How Open.ai prices inputs and outputs for GPT-4

Steven Forth is a Managing Partner at Ibbaka. See his Skill Profile on Ibbaka Talio.

Many companies are looking at how to use Open.ai’s GPT-4 to inject AI into existing solutions. Others are looking to build new applications or even whole new software categories on the back of Large Language Models (LLMs). To make this work we are going to need to have a good understanding of how access and use of these models will be priced. Let’s start with the current pricing for GPT-4. It is possible that this pricing will shape that of other LLM vendors, at least those that provide their models to many other companies. Or pricing may diverge and drive differentiation. It will be interesting to see and will cannalize the overall direction of innovation.

As I write, in April 2023, GPT-4 is available in two packages and has two pricing metrics.

The pricing page is shown below. In addition to GPT-4, Open.ai publishes pricing for Chat, InstructGPT, model tuning, Image models and Audio models. Many real world applications will combine more than one model. The interactions between the different pricing models will be important, but let’s start with the basics.

Before diving into the pricing, one needs to understand the key input metric, tokens. Tokens show up all over the place in LLMs and ‘tokenization’ is the first step in building and using these models. Here is a good introduction.

A token is a part of a word. Short and simple words are often one token, longer and more complex words can be two or three tokens.

It can get more complex, but that is the basic idea. Open.ai bases it price on tokens. This makes sense at this point. It allows them to price consistently across some very different applications. Other companies could learn from this. One place to start to think about pricing metrics is at the atomic level of the application, whether this is a token, an event, a variable or an object and its instantiations.

Open.ai has two packages. They are based on ‘context,’ 8K of context and 32K of context. Generally more sophisticated applications solving harder problems will need more context.

The pricing metrics are the Input Tokens (in the prompts) and the Output Tokens (the content or answer generated).

For the 8K and 32K contexts, the price is as follows:

Input: $0.03 (8K) or $0.06 (32K) per thousand tokens

Output: $0.06 (8K) or $0.12 (32K) per thousand tokens

Note that outputs are priced twice as high as inputs. This may encourage more and larger inputs (prompts), and more elaborate prompts will often provide better outputs.

Why did Open.ai choose to have two different pricing metrics?
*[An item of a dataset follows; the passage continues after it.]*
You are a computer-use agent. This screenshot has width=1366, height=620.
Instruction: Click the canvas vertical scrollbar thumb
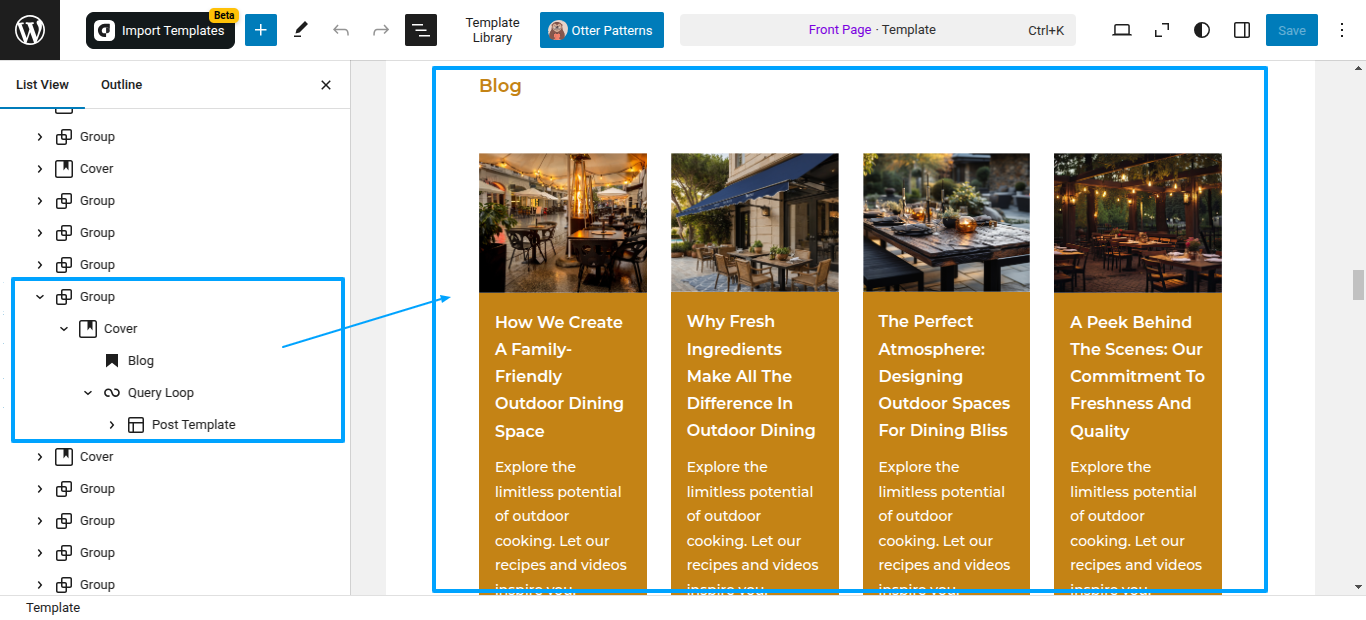coord(1358,285)
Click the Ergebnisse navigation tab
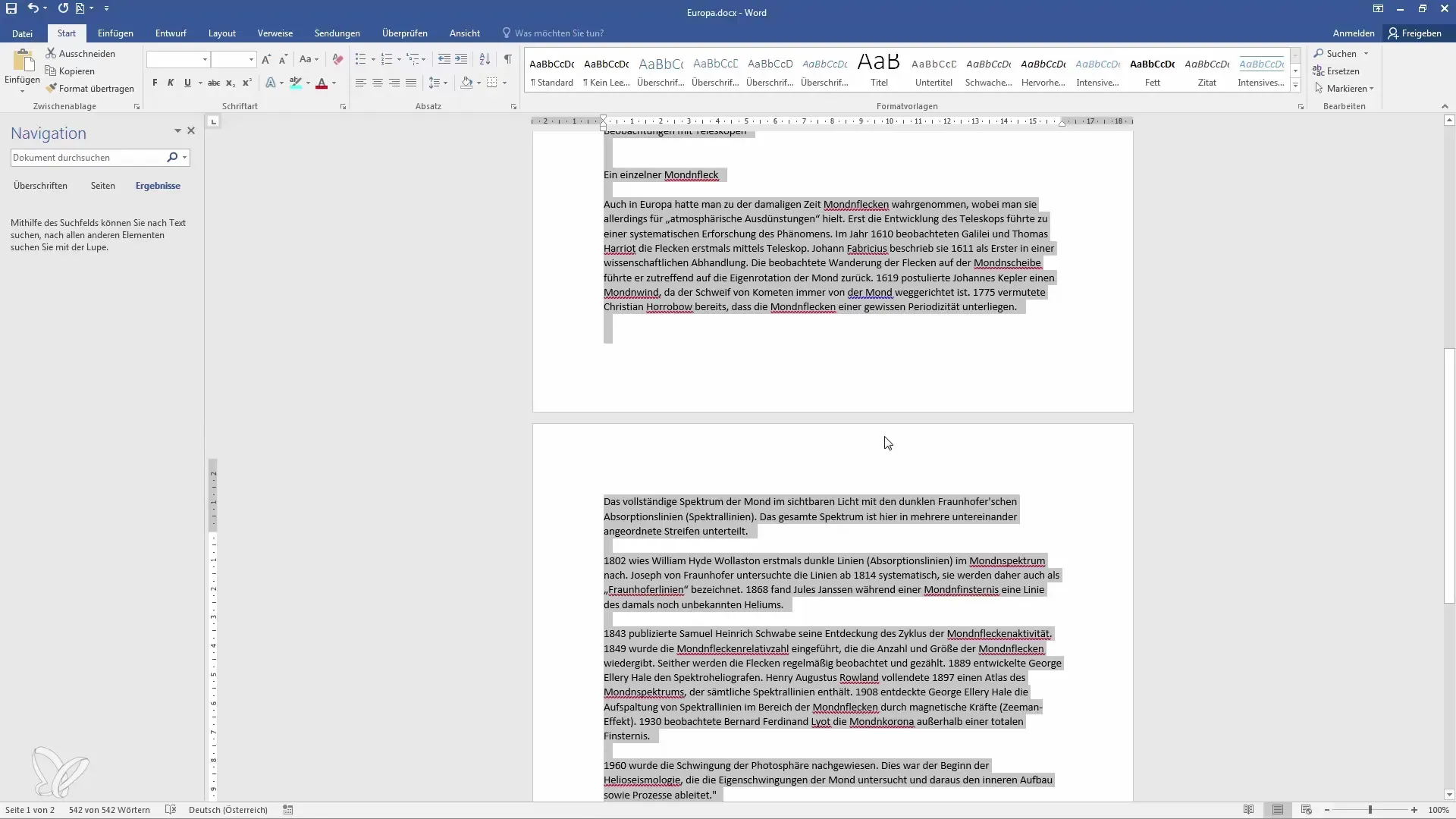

The two pricing metrics. sound very similar.

The number of tokens input and the number of tokens output could be very different.

Scenario 1: Write me a story

Prompt “Tell me a fairy tale in the style of Hans Christian Andersen where a robot becomes an orphan and then falls in love with a puppet.” (Try this, it is kind of fun.)

Here the prompt has about 20 tokens but the output could have several thousand tokens.

Scenario 2: Summarize this set of reports into a spreadsheet and calculate the potential ROI

Prompts “Five spreadsheets with a total of 20,000 cells and two documents of 10,000 words each.” This works well too, but needs good input data, well structured spreadsheets and a rich data set.

Here the set of prompts would have about 30,000 tokens but the output would have only, say 1,000 tokens.

Assuming both are on the 32K package, the price for each scenario would be …

Scenario 1: $0.001 + $0.30 = $0.301

Scenario 2: $.90 + $0.06 = $0.96

These may sound like small usage fees, but there are companies that are planning to process millions of prompts a day as they scale operations. It adds up.

The two pricing factors interact in interesting ways across different use cases. In many use cases, the output will drive the pricing, but in others, like scenario two, and many other analytical use cases, it is the inputs that will drive the price.

Things to think about. This may be an effective pricing model. One would need to build a value model, a cost model and process a lot of data to really know, but it seems like a good place to start. I assume OPen.ai is doing a lot of this analysis over the next few months and I expect the pricing to change. They are likely using AI to support this analysis and I hope they share their approach.

One reason this model works is because it uses two pricing metrics. Using two pricing metrics, also known as hybrid pricing, is a key to having flexible pricing that will work at different scales and in different scenarios. Most SaaS companies should be considering some form of hybrid pricing.